§ WRITTEN EXERCISE: Count the lines in the material below that contain the string "column", treating uppercase and lowercase letters as distinct. Reply with the number alone.

§ LISTED ENTRIES:

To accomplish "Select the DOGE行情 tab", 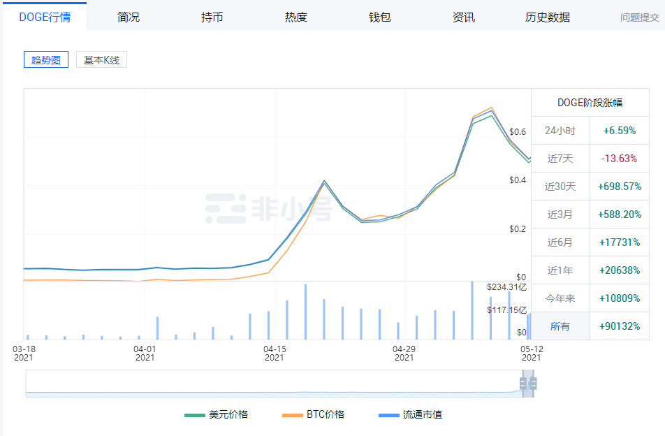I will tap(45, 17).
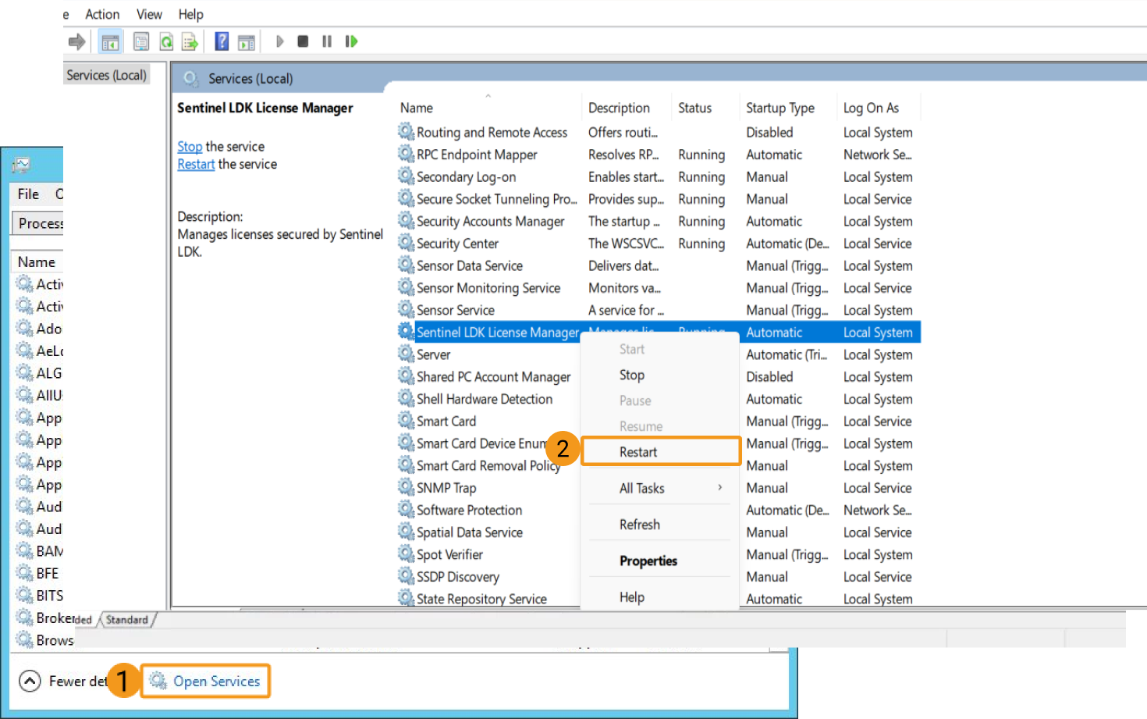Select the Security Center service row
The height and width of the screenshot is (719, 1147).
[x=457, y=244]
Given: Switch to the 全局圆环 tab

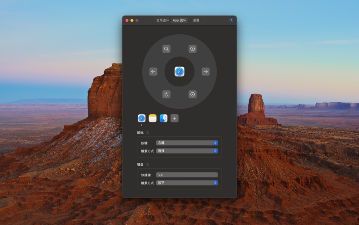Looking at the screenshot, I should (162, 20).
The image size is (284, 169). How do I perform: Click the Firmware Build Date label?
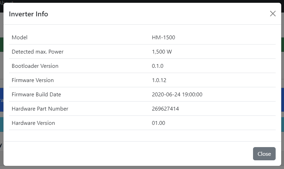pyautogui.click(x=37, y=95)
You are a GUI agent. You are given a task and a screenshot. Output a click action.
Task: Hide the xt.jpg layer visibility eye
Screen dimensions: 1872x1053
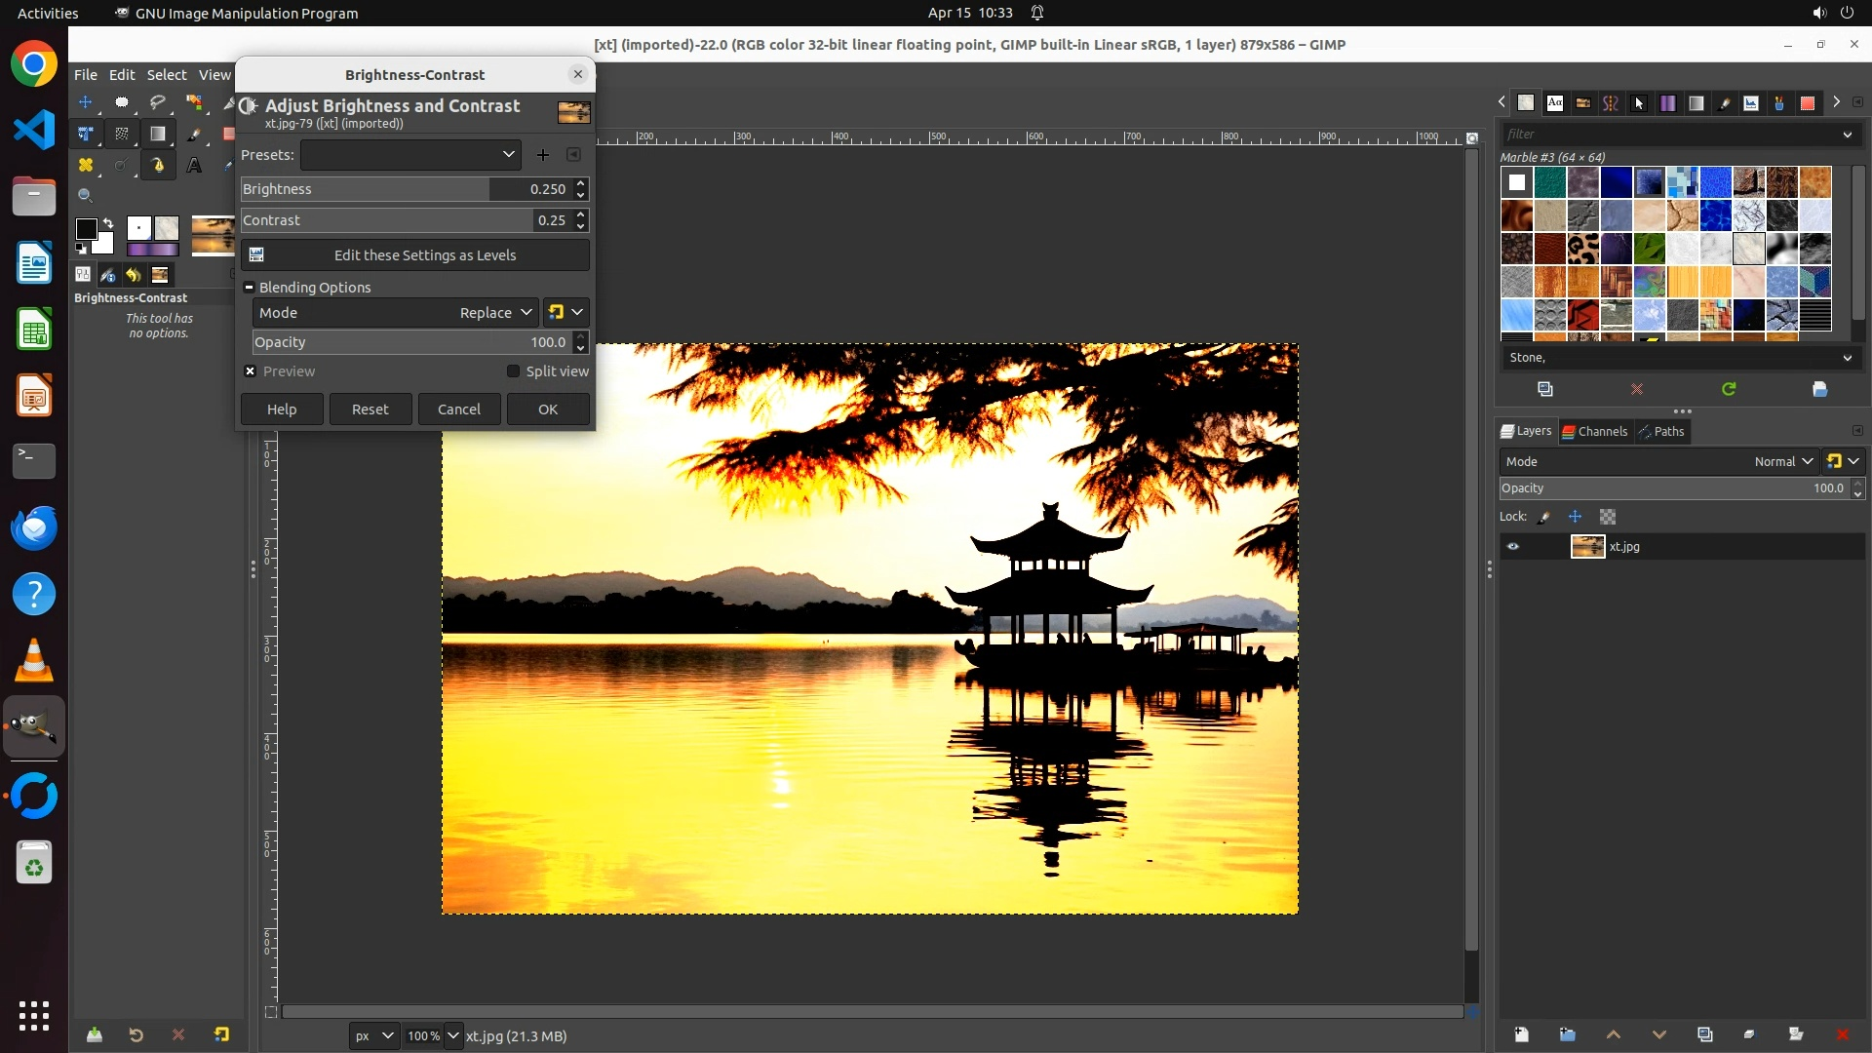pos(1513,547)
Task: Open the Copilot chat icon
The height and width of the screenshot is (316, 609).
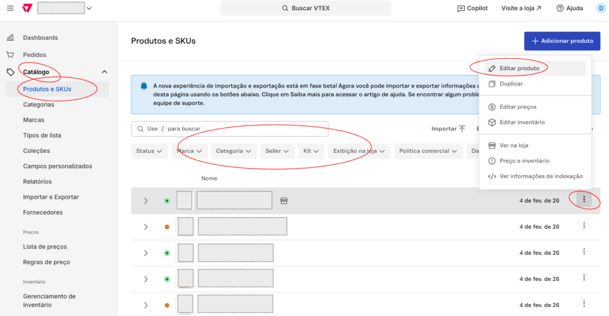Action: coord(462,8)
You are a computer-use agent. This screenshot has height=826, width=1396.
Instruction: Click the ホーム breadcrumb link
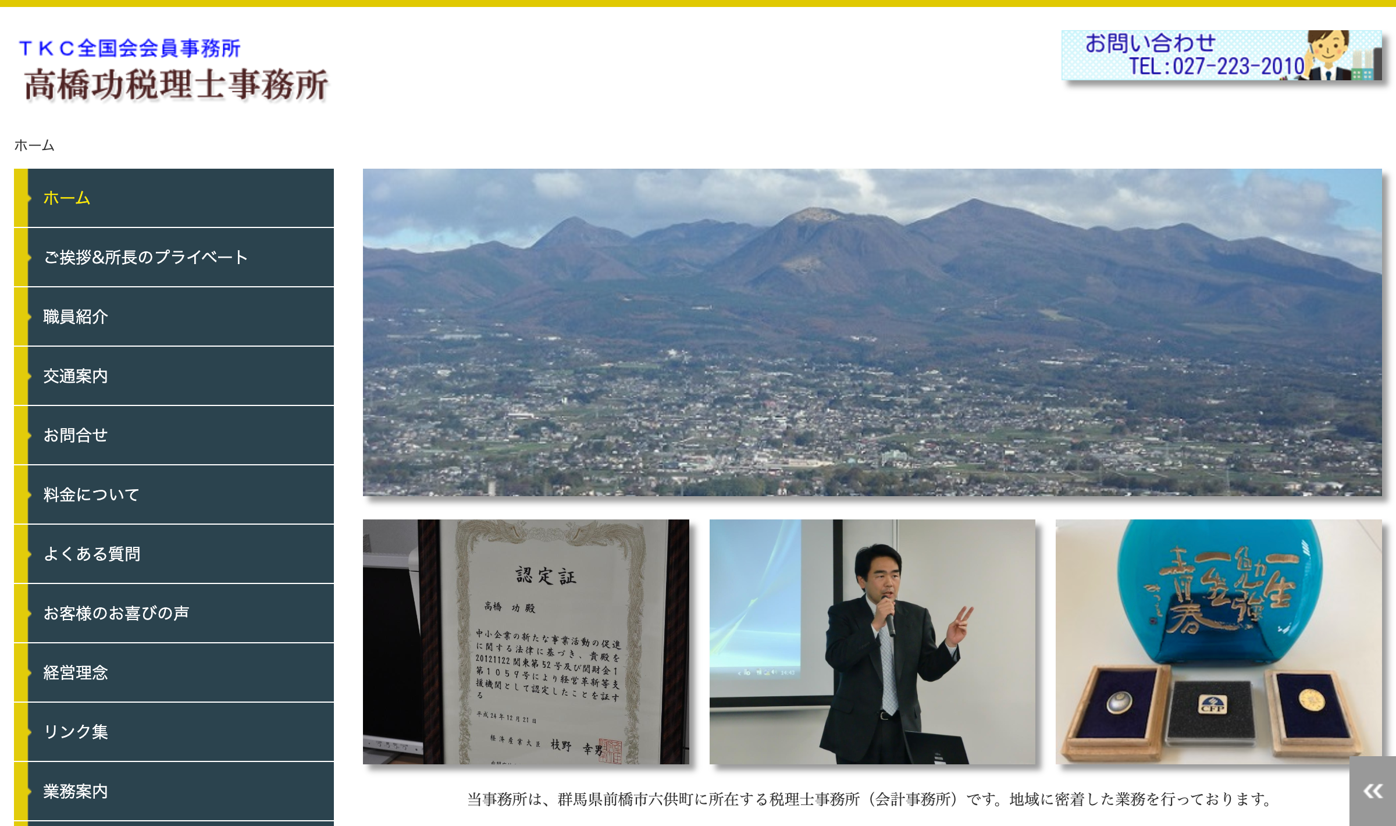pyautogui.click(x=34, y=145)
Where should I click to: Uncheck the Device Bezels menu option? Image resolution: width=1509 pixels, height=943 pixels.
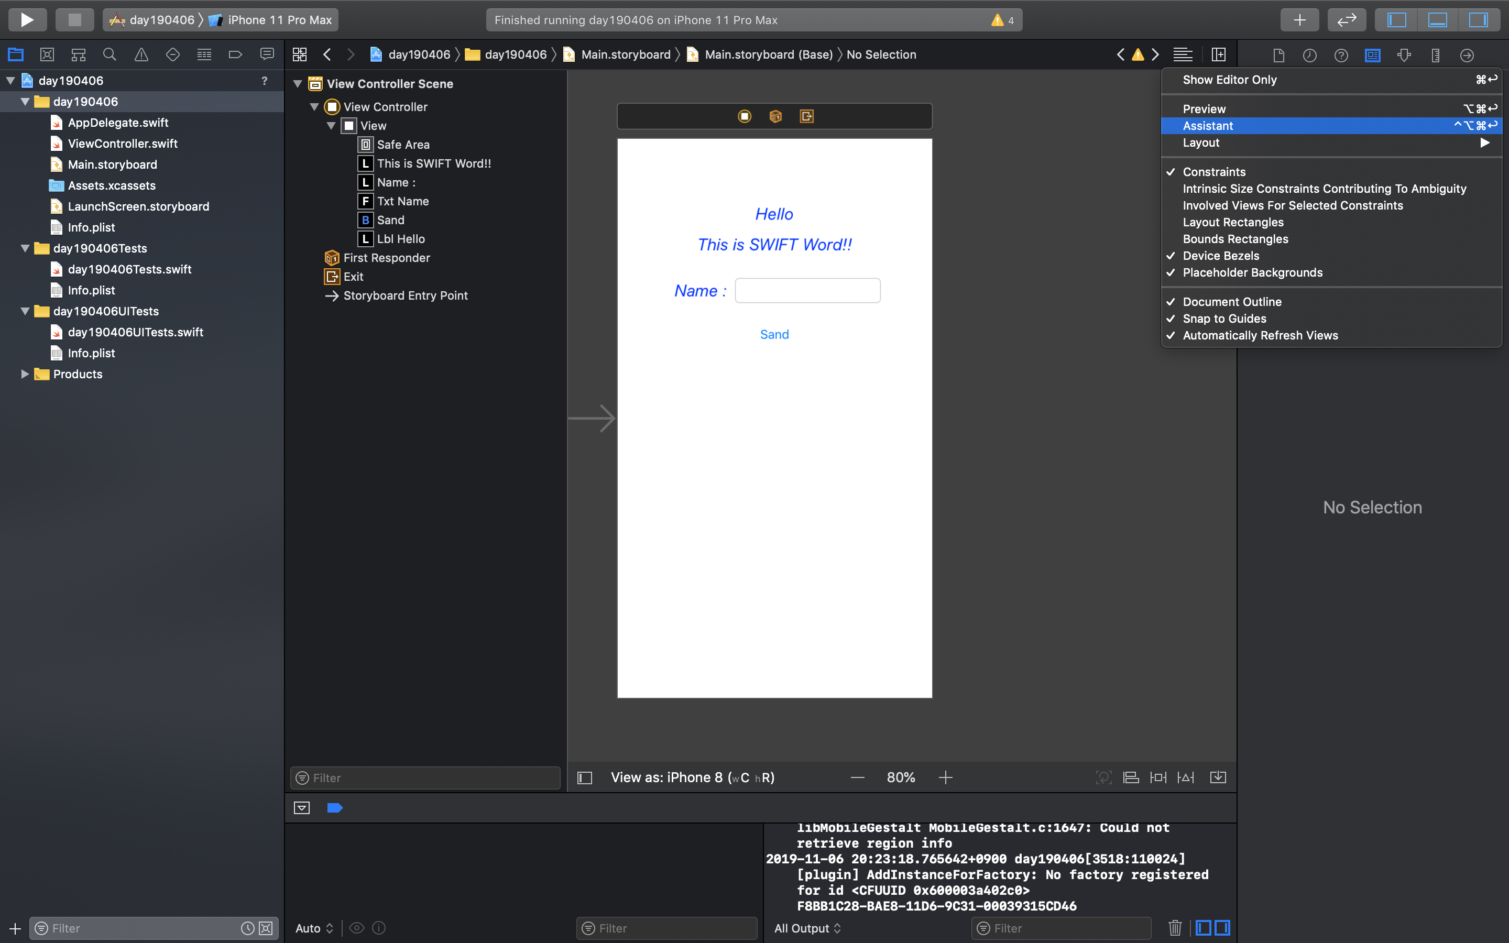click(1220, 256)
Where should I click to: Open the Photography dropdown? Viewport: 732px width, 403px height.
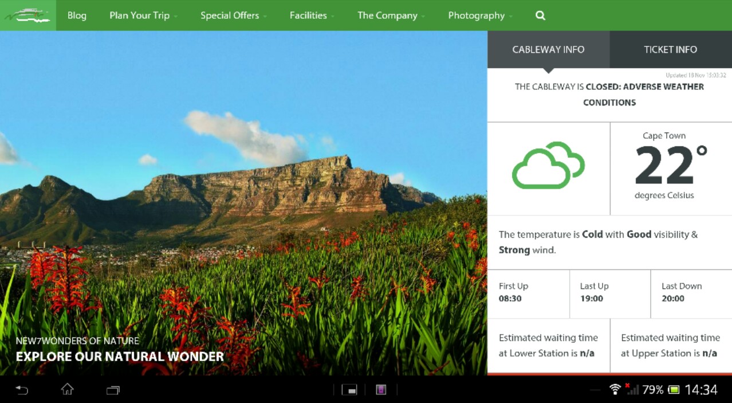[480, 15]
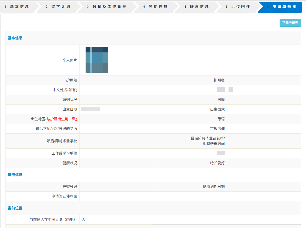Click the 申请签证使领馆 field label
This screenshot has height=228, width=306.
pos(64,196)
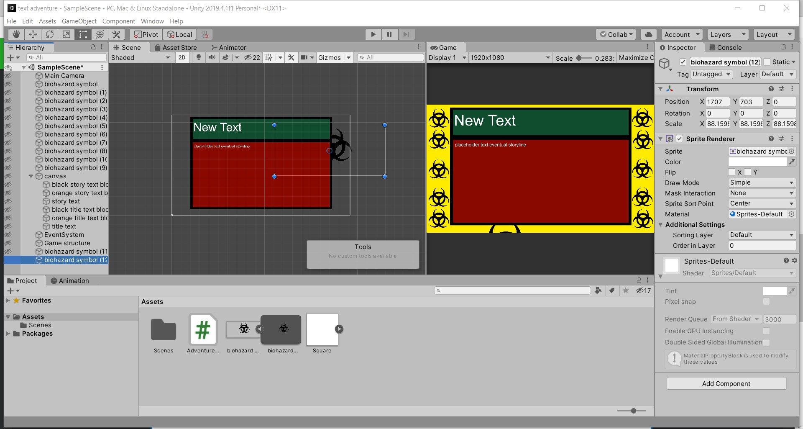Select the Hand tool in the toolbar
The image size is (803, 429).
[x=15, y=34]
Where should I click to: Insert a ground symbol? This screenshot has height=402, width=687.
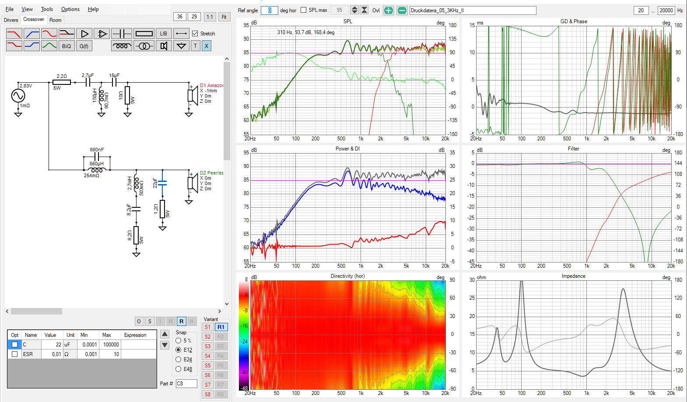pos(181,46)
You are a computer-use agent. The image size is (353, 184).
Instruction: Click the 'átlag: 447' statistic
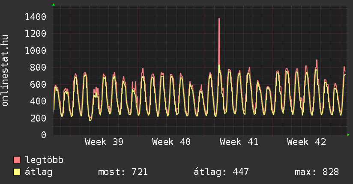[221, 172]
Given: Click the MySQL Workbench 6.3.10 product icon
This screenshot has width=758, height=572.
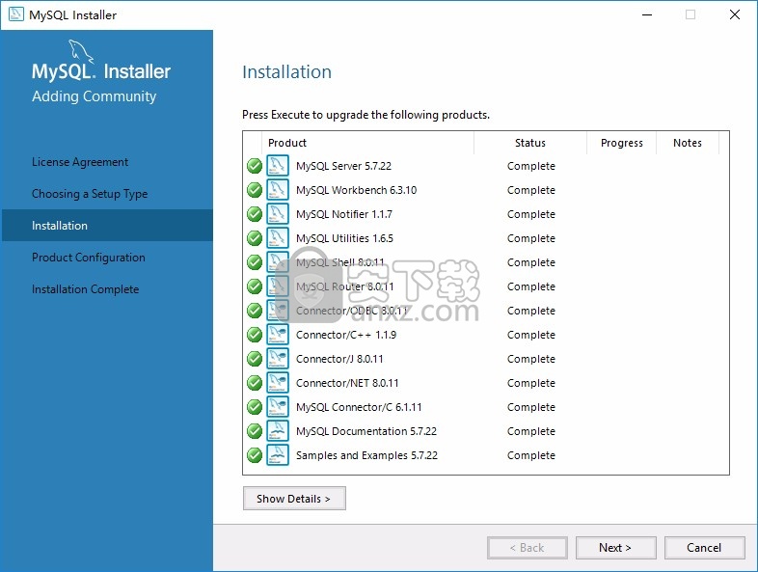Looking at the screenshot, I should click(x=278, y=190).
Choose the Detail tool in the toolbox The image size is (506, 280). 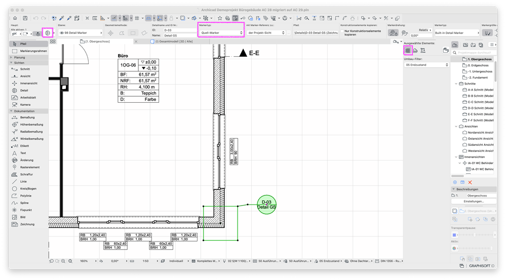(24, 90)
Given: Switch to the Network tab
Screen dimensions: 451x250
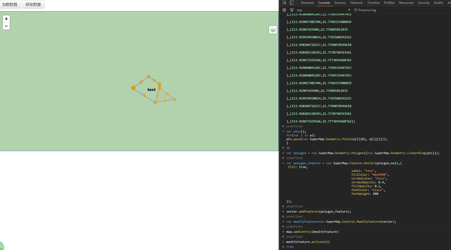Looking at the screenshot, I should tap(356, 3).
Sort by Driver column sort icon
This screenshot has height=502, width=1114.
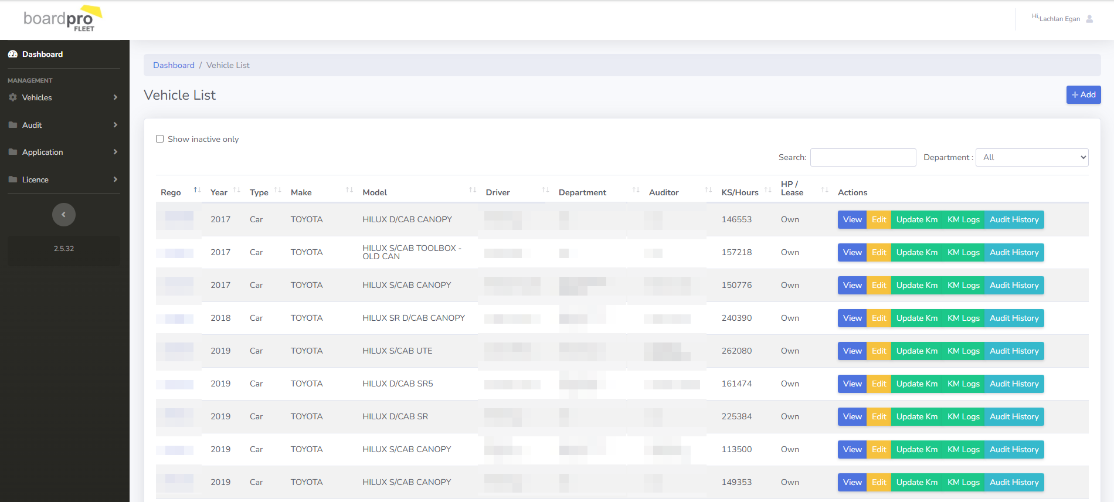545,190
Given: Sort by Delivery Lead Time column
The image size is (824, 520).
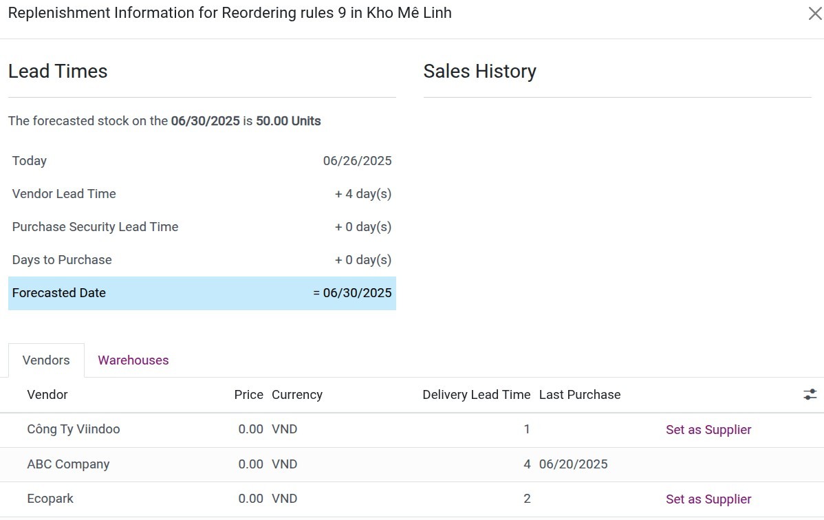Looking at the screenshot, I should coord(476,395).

§ SOLUTION BELOW: 2